Task instructions
Reproduce the following lines word for word, leaving out the pictures.

Exercise inputs
☆ ☆ ☆ ☆ ☆
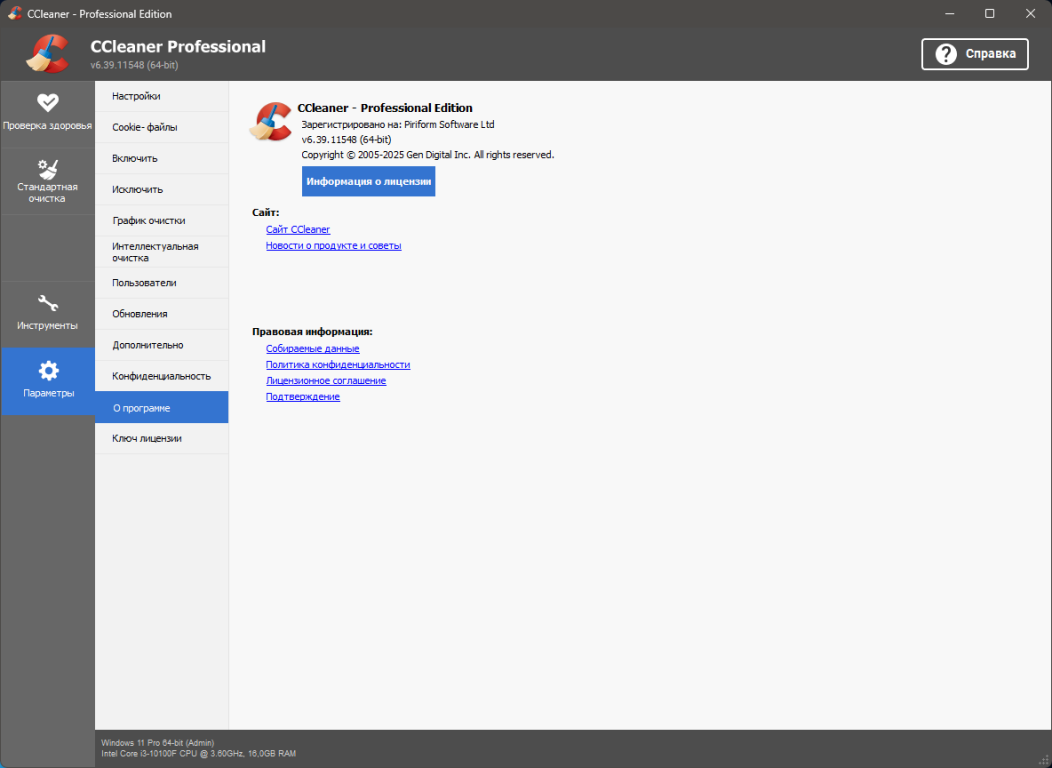The image size is (1052, 768).
Task: Select the График очистки menu item
Action: (x=148, y=220)
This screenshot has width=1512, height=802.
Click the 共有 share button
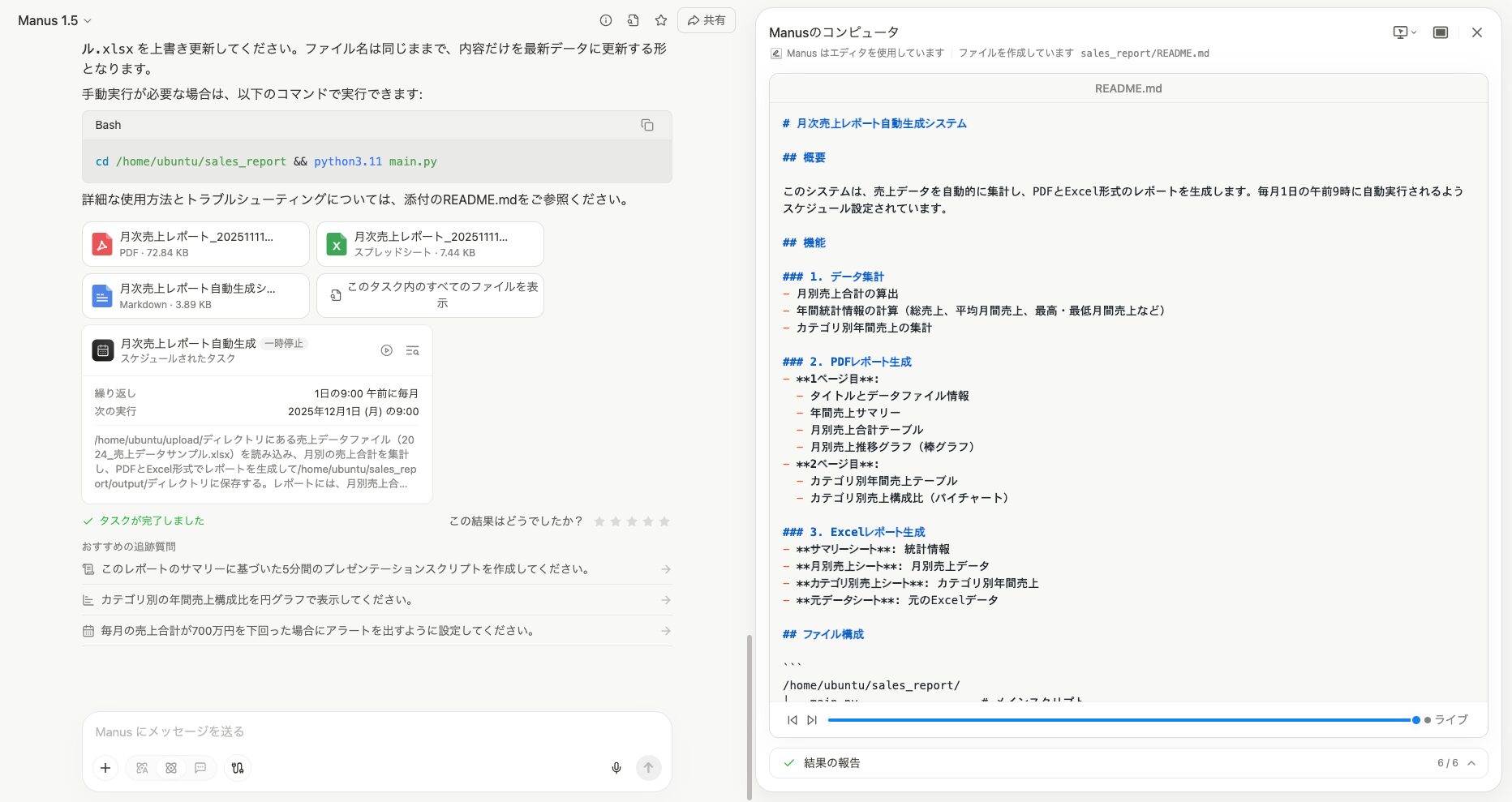(705, 20)
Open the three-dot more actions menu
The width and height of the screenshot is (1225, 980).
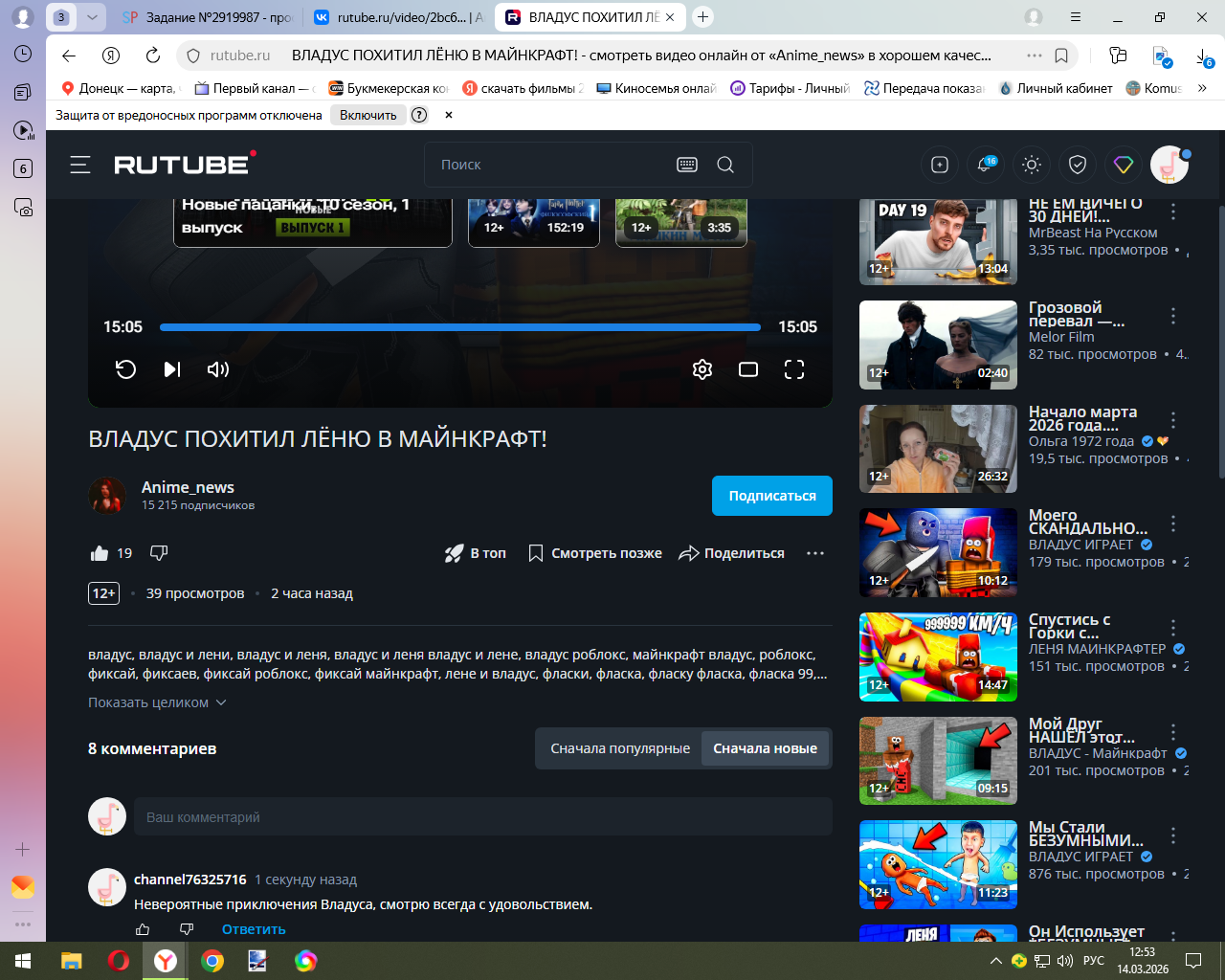click(x=815, y=553)
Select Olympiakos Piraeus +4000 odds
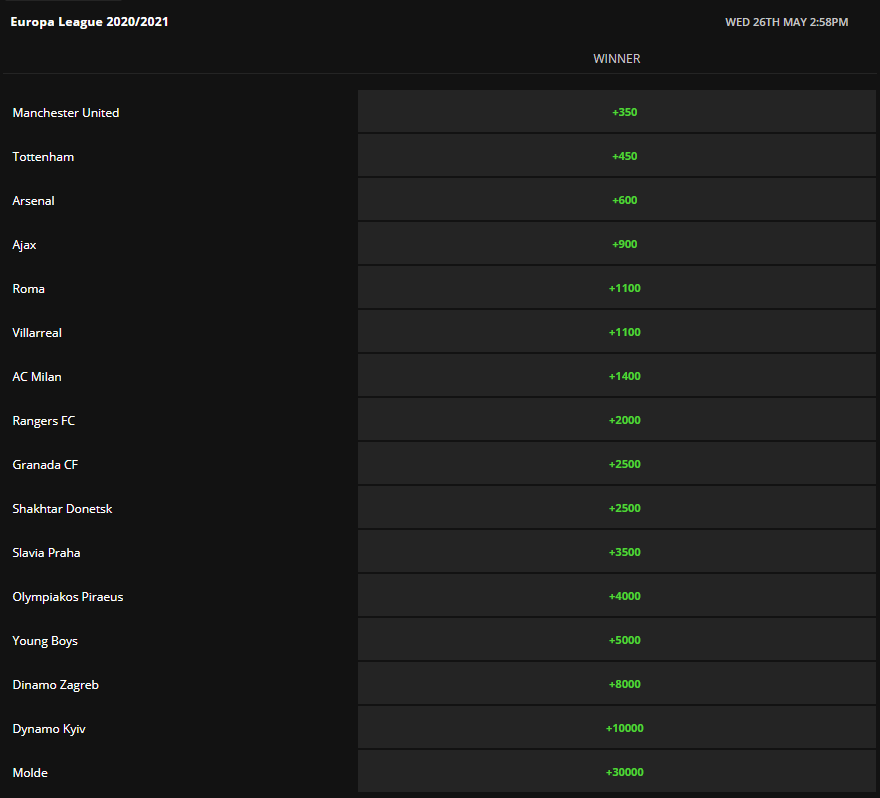This screenshot has height=798, width=880. [617, 595]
☆ ☆ ☆ ☆ ☆
Exercise result
The image size is (1052, 768).
Task: Select the График очистки menu item
Action: (x=148, y=220)
This screenshot has width=1512, height=802.
Click the 共有 share button
(705, 20)
Open the three-dot more actions menu
The width and height of the screenshot is (1225, 980).
click(x=815, y=553)
Select Olympiakos Piraeus +4000 odds
This screenshot has height=798, width=880. [617, 595]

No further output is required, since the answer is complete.